Monitoring AWS CloudWatch Logs with CDK: Creating Alarms for Specific Error Conditions

An example of creating AWS CloudWatch alarms on filtered CloudWatch logs using the AWS CDK and TypeScript, with full code repository to support the article.

9 min readJun 24, 2023

Introduction

In the world of cloud computing, effective monitoring and alerting are crucial for maintaining the health and stability of your serverless applications and services. AWS CloudWatch is a powerful monitoring and observability service provided by AWS which we are going to use in this article.

One essential aspect of monitoring is keeping a close eye on logs generated by your applications and services. CloudWatch Logs allows you to gain insights from log data generated by AWS resources and your own applications.

In this blog post, we will explore how to leverage the AWS CDK to create CloudWatch Alarms based on specific error conditions in CloudWatch Logs. We will walk through the process of configuring the necessary resources such as Log Groups and Metric Filters, and setting up CloudWatch Alarms to trigger actions when these error conditions are detected.

By the end of this post, you will have a clear understanding of how to harness the power of CDK to implement proactive monitoring and receive timely alerts for critical error scenarios in your applications and services.

Let’s dive in and learn how to enhance your monitoring capabilities with CloudWatch Logs and CDK.

You can view the full code here:

GitHub - leegilmorecode/serverless-detailed-alarms: An example of creating a CloudWatch Alarm based…

An example of creating a CloudWatch Alarm based off detailed properties in CloudWatch logs using filters - GitHub …

github.com

What are we building?

**GIVEN DATA:**

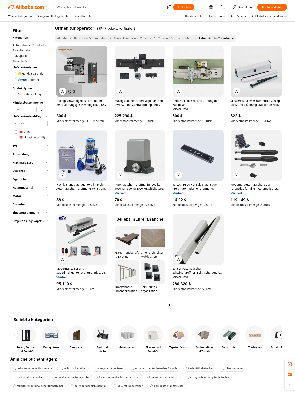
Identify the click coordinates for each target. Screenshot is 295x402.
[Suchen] (183, 7)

**WHAT TO PRODUCE:** Copy out the full CloudWatch alarms article above, word for word and without changes.

**FULL OUTPUT:**
Monitoring AWS CloudWatch Logs with CDK: Creating Alarms for Specific Error Conditions

An example of creating AWS CloudWatch alarms on filtered CloudWatch logs using the AWS CDK and TypeScript, with full code repository to support the article.

9 min readJun 24, 2023

Introduction

In the world of cloud computing, effective monitoring and alerting are crucial for maintaining the health and stability of your serverless applications and services. AWS CloudWatch is a powerful monitoring and observability service provided by AWS which we are going to use in this article.

One essential aspect of monitoring is keeping a close eye on logs generated by your applications and services. CloudWatch Logs allows you to gain insights from log data generated by AWS resources and your own applications.

In this blog post, we will explore how to leverage the AWS CDK to create CloudWatch Alarms based on specific error conditions in CloudWatch Logs. We will walk through the process of configuring the necessary resources such as Log Groups and Metric Filters, and setting up CloudWatch Alarms to trigger actions when these error conditions are detected.

By the end of this post, you will have a clear understanding of how to harness the power of CDK to implement proactive monitoring and receive timely alerts for critical error scenarios in your applications and services.

Let’s dive in and learn how to enhance your monitoring capabilities with CloudWatch Logs and CDK.

You can view the full code here:

GitHub - leegilmorecode/serverless-detailed-alarms: An example of creating a CloudWatch Alarm based…

An example of creating a CloudWatch Alarm based off detailed properties in CloudWatch logs using filters - GitHub …

github.com

What are we building?